→ **FRAGMENTO DE TEXTO**
━━━━

Allí, en aquella jornada vibraban emociones y yo fui tocada por su barita. Porque a su Citizen Day invitaron a dos personas ajenas a la empresa, y yo fui una de ellas, y tuve la ocasión de abrazar a la otra en un reencuentro tras los desencuentros que a veces propicia la vida laboral. De repente el día del ciudadano se había convertido en un día de acción de gracias, él y varios que le siguieron propicios para las reflexiones.

Menos de una semana antes, en un coche de ida y vuelta a Villalbilla, habíamos hablado mucho de la guerra y sus consecuencias, de los martirios personales, de las pérdidas, del dolor. Habíamos hablado del miedo a lo desconocido. También del entrenamiento al que nos había sometido la pandemia, en virtud del cual sabíamos que un día nos despertábamos en libertad y al siguiente nos encerrábamos en una ceremonia colectiva de temor.

━━━━

→ **REGISTROS DE DATOS**
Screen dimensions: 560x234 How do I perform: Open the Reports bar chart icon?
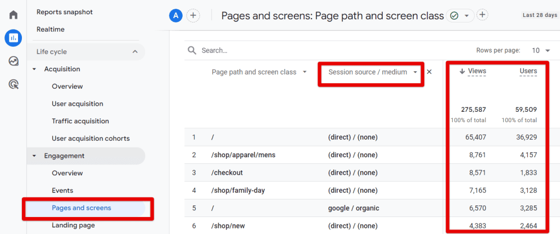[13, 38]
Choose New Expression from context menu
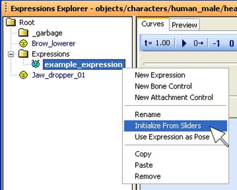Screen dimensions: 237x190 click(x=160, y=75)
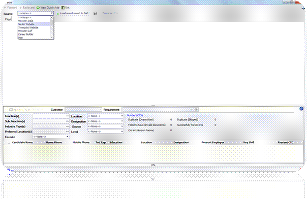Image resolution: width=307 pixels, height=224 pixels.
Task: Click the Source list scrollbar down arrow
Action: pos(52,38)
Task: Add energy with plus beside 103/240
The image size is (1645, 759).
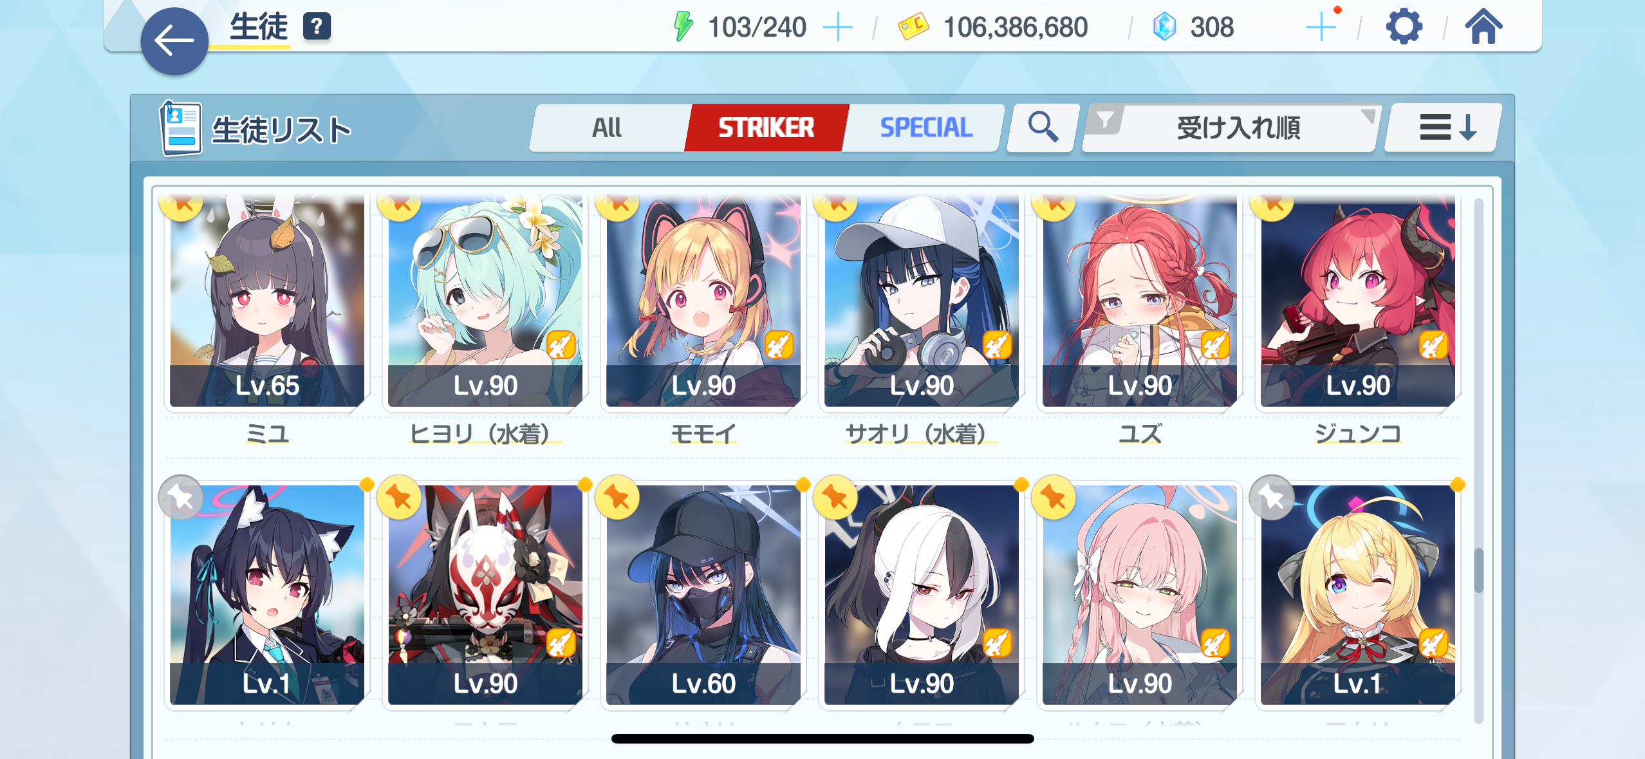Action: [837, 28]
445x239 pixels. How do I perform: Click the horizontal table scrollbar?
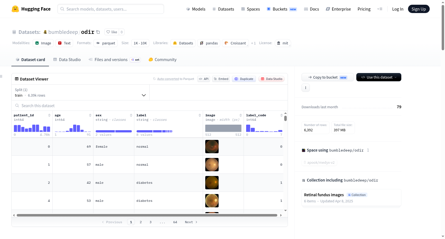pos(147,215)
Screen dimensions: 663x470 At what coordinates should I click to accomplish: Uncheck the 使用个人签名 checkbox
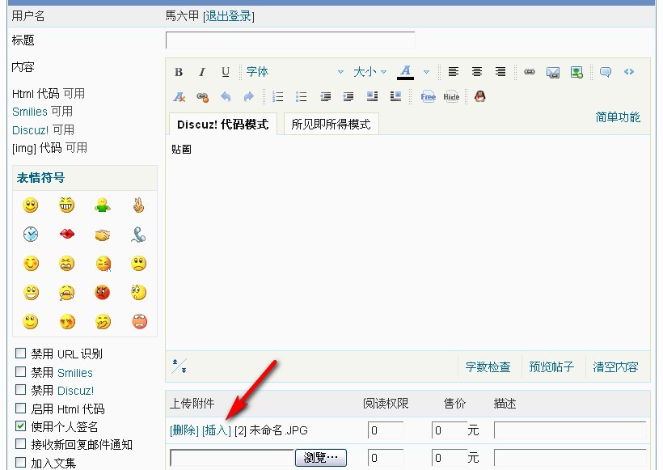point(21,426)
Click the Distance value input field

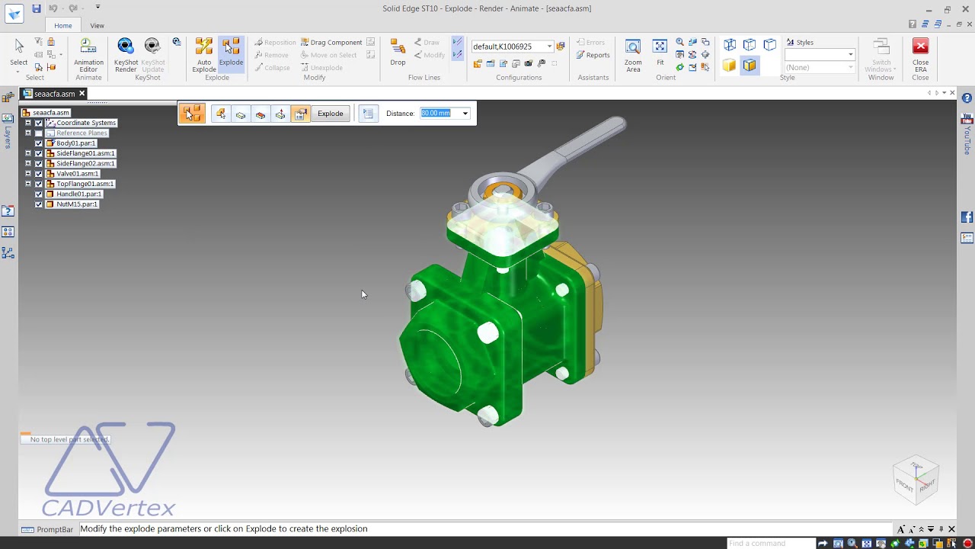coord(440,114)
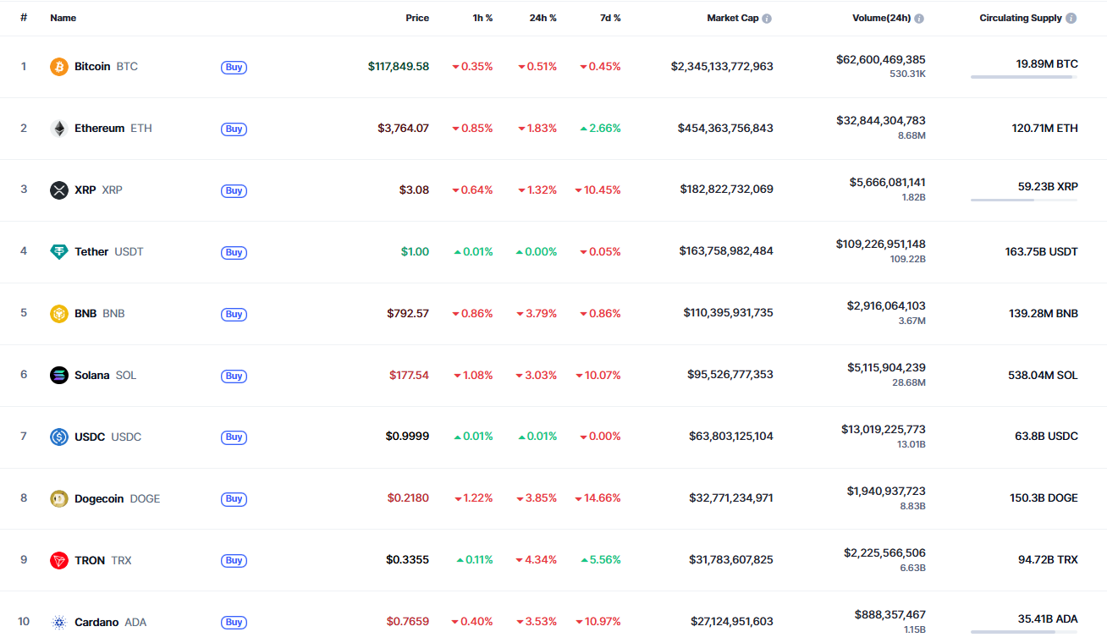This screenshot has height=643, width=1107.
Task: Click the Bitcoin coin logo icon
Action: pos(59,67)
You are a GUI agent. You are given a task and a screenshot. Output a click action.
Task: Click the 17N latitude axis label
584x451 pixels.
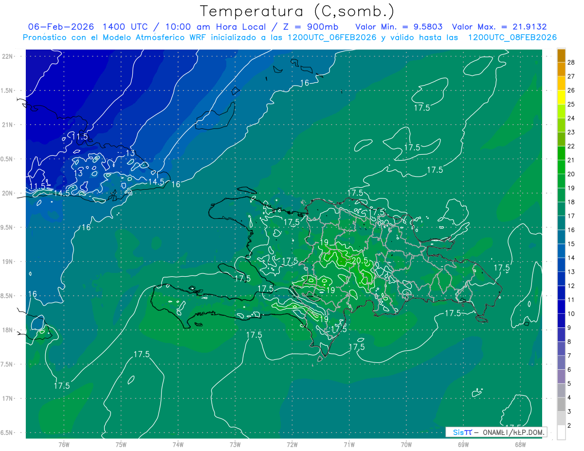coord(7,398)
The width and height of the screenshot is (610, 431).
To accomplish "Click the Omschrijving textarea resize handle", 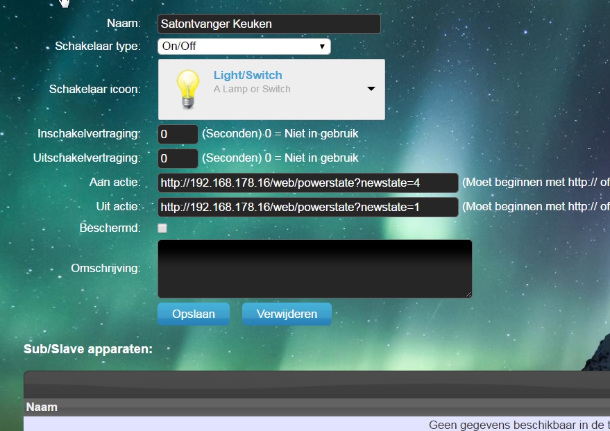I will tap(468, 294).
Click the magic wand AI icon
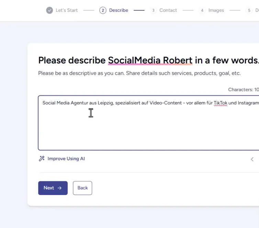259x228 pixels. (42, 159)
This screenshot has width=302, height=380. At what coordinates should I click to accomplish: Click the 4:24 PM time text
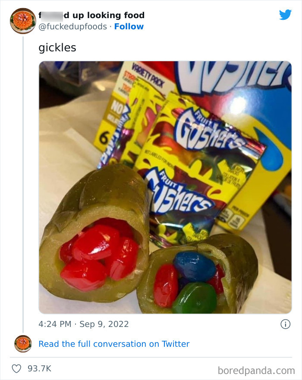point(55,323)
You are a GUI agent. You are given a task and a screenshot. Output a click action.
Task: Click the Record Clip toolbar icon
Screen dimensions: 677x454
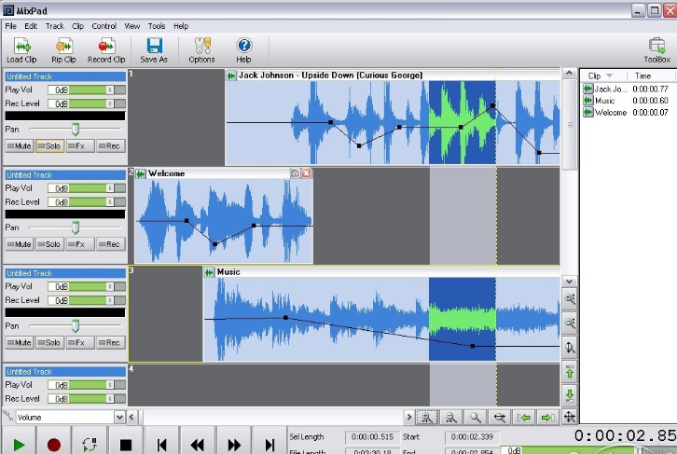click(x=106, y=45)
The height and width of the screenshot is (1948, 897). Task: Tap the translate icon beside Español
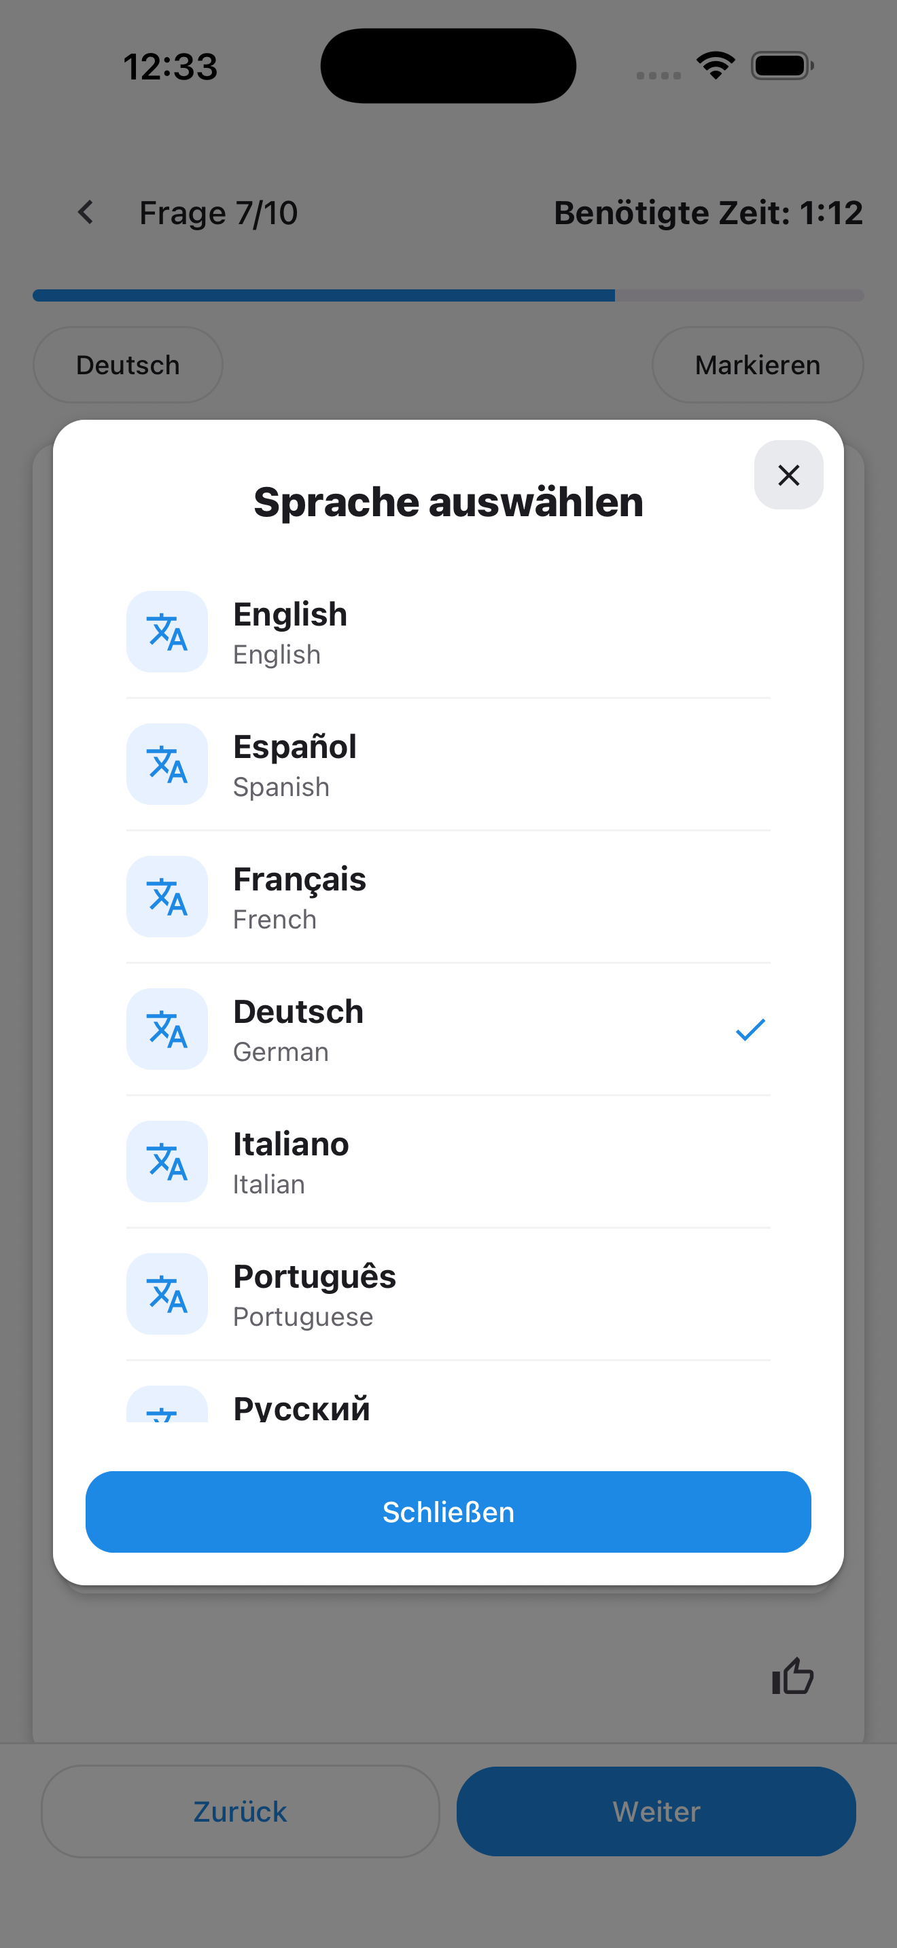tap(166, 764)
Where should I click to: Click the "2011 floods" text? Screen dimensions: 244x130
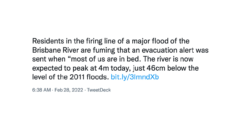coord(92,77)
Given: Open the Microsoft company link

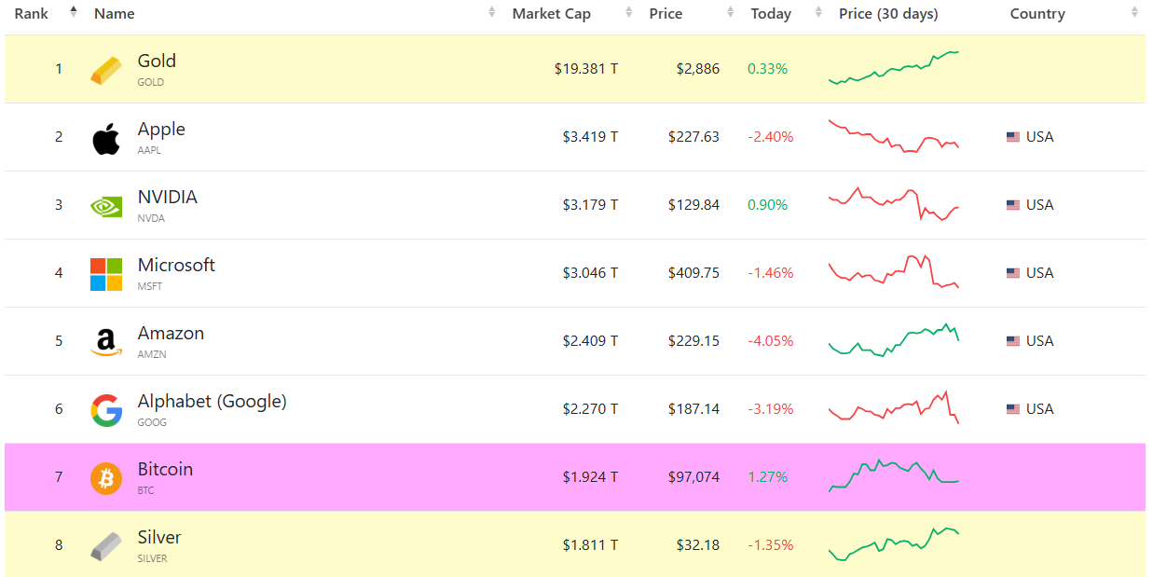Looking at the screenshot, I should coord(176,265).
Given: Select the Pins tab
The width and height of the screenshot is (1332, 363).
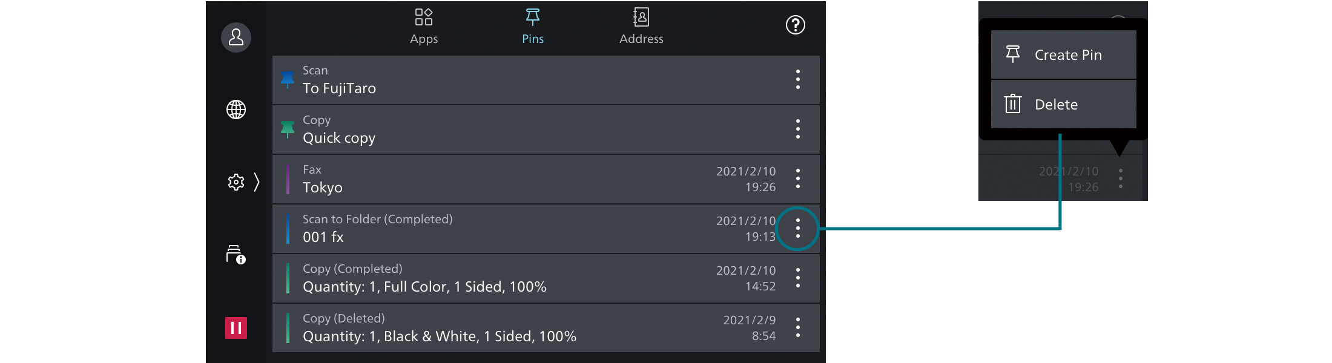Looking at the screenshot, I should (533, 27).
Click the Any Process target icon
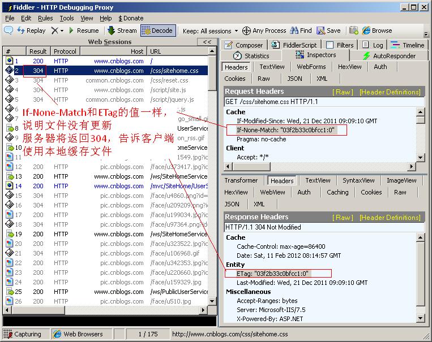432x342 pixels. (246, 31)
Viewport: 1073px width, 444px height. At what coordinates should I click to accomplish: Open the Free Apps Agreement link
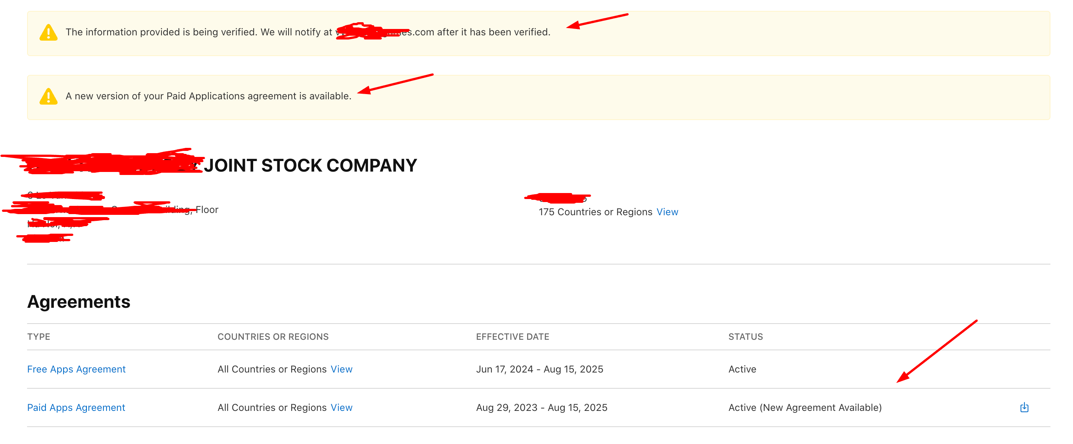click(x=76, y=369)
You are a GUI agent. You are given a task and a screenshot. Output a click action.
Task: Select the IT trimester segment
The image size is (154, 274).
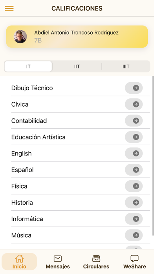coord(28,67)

━━━━

→ **TAREA PENDIENTE**
Copia de nuevo todo lo que va desde "Menos de una" hasta "colectiva de temor." en el fragmento sobre el Citizen Day. Cambia "la guerra" por "el conflicto".

→ **RESPUESTA DEL EJERCICIO**
Menos de una semana antes, en un coche de ida y vuelta a Villalbilla, habíamos hablado mucho de el conflicto y sus consecuencias, de los martirios personales, de las pérdidas, del dolor. Habíamos hablado del miedo a lo desconocido. También del entrenamiento al que nos había sometido la pandemia, en virtud del cual sabíamos que un día nos despertábamos en libertad y al siguiente nos encerrábamos en una ceremonia colectiva de temor.